Traditional photonic chips process data using light confined within optical waveguides on the chip surface. Although these chips excel in speed and bandwidth, a major challenge has been efficiently coupling the light from the chip to the external world. The light’s confinement in high-refractive-index materials and waveguides inhibits straightforward emission into free space, thus limiting system integration with devices requiring precise and scalable light projection. The new MIT-driven platform overcomes this bottleneck by mechanically sculpting the chip’s surface into three-dimensional nanoscale curved emitters, effectively bridging the chip-to-world interface with superior directional emission.
The core innovation arises from fabricating bilayer nanostructures composed of silicon nitride and aluminum nitride that, due to their differing thermal expansion coefficients, spontaneously curl upward upon cooling. This self-assembly process creates thousands of uniform, tiny “ski jumps” that protrude in three dimensions from the chip’s planar surface. Each individual ski jump acts as a nanoscale antenna, emitting coherent laser light into free space with precise angular control. By integrating rapid modulators and waveguide-fed light sources, the researchers can selectively activate and modulate each beam, effectively creating a dynamic matrix of steerable laser pixels.
Harnessing the spatial and temporal control of thousands of these emission sites simultaneously enables extraordinary resolution in projected images. The team successfully demonstrated full-color image projection with pixel arrays densely packed to achieve spatial densities approximately 15,000 times higher than conventional smartphone displays. These displays, rendered in free space above the chip, exhibit remarkable stability without active error correction, decoupling image fidelity from mechanical or thermal fluctuations. This capability holds enormous promise for compact, power-efficient augmented reality glasses and other near-eye display technologies where minimizing size and weight is critical.
Beyond display applications, the platform’s ability to create vast ensembles of controllable laser beams is particularly transformative for quantum technologies. Many quantum computing architectures rely on controlling millions of quantum bits (qubits) with optical signals. Conventional approaches struggle to deliver individual optical addressing at scale. The MIT system provides an elegant solution—akin to operating a million laser pointers simultaneously—with each beam addressable and steerable in real time, paving the way for scalable quantum control and readout in diamond-based qubit arrays and other photonic quantum devices.

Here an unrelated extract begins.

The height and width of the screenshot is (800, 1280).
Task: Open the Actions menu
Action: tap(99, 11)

The researchers built this work upon the collaborative Quantum Moonshot Program, involving MIT, the University of Colorado at Boulder, MITRE, and Sandia National Laboratories. The program’s long-term vision is to establish scalable quantum computing platforms, and the photonic ski jump emitters solve a crucial hardware gap by delivering optical control to diamond-based qubits. This scalable architecture emulates firing laser beams into free space over a large area, analogous to launching T-shirts into a sports stadium crowd, enabling interaction with millions of discrete light-matter nodes.

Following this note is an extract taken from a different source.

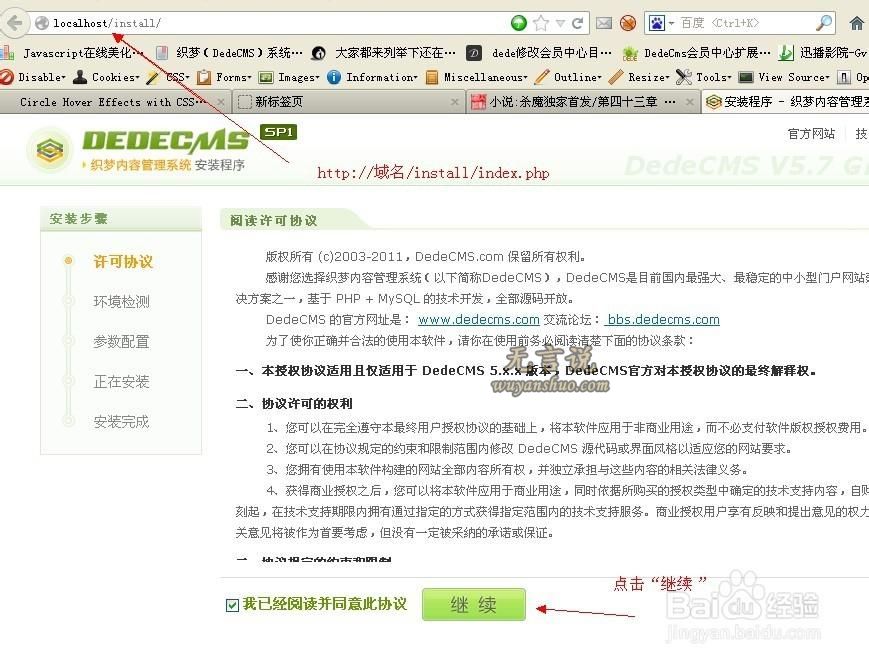Click the bookmark star icon
The image size is (869, 663).
540,22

A key driver for the scalability and uniformity of the upward-curled emitters is the sophisticated nanofabrication method. By precisely patterning the strain-engineered bilayers, the team tuned the curvature and orientation of each emitter, ensuring coherent beam formation and consistent optical performance. This mechanical self-assembly approach circumvents limitations imposed by planar lithography, opening new design spaces for sculpted optoelectronic interfaces. As a result, the chip-to-world interface transforms from a passive light conduit into an active, programmable optical array.
The dynamic modulation apparatus integrated on the chip enables selective activation of laser beams with high temporal precision. By varying wavelengths and frequencies, the researchers can adjust emission parameters to “paint” detailed patterns of light in midair at near-physical limits of pixel density and brightness. Such precise optical patterning without bulky optics or mechanical scanning components substantially reduces complexity and power consumption for a wide range of photonics applications.

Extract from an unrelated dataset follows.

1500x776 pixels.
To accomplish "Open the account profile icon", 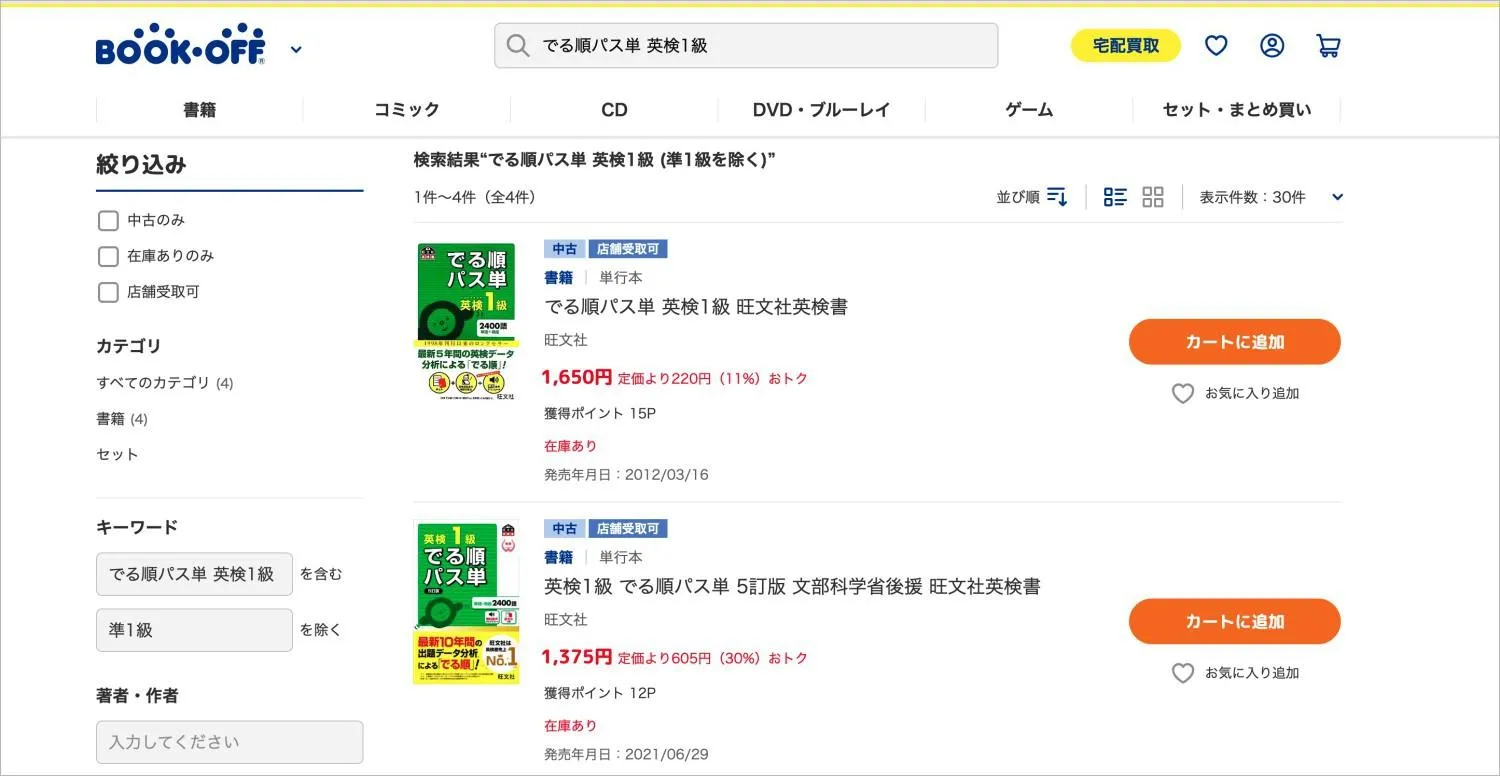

Applications extend into compact Lidar devices crucial for navigation and mapping in robotics and autonomous systems. These photonic ski jump arrays could produce highly directional, steerable laser emission for three-dimensional environmental sensing in a form factor small enough to fit on micro-robots or consumer electronics. The rapid beam steering capability offers improved resolution and scanning rates over traditional microelectromechanical systems (MEMS) Lidar modules, challenging the status quo in environmental perception technologies.
Additionally, the fast reconfigurable light patterns generated by these photonic chips could revolutionize volumetric 3D printing processes based on light-curing resins. Current layer-by-layer printing is time-intensive; simultaneous activation of massive arrays of laser spots could substantially accelerate printing speeds and enable the manufacture of more complex structures with nanoscale precision, presenting a new frontier for additive manufacturing technologies.
Looking ahead, the research team aims to further scale this platform by investigating the uniformity and yield of large emitter arrays, integrating multiple chips into composite systems, and thoroughly testing the devices’ robustness and lifespan under operational stresses. Such efforts are essential to transition this breakthrough from laboratory demonstrations to commercial and industrial-scale applications.
This novel photonic waveguide chip-to-world beam scanning platform stands to become a versatile optical engine, reshaping sectors ranging from consumer electronics to quantum science. By marrying the principles of nanomechanics, integrated photonics, and quantum control, the technology heralds a new era of compact, scalable optical systems with unprecedented control over the emission of light from the nanoscale to macroscopic spaces.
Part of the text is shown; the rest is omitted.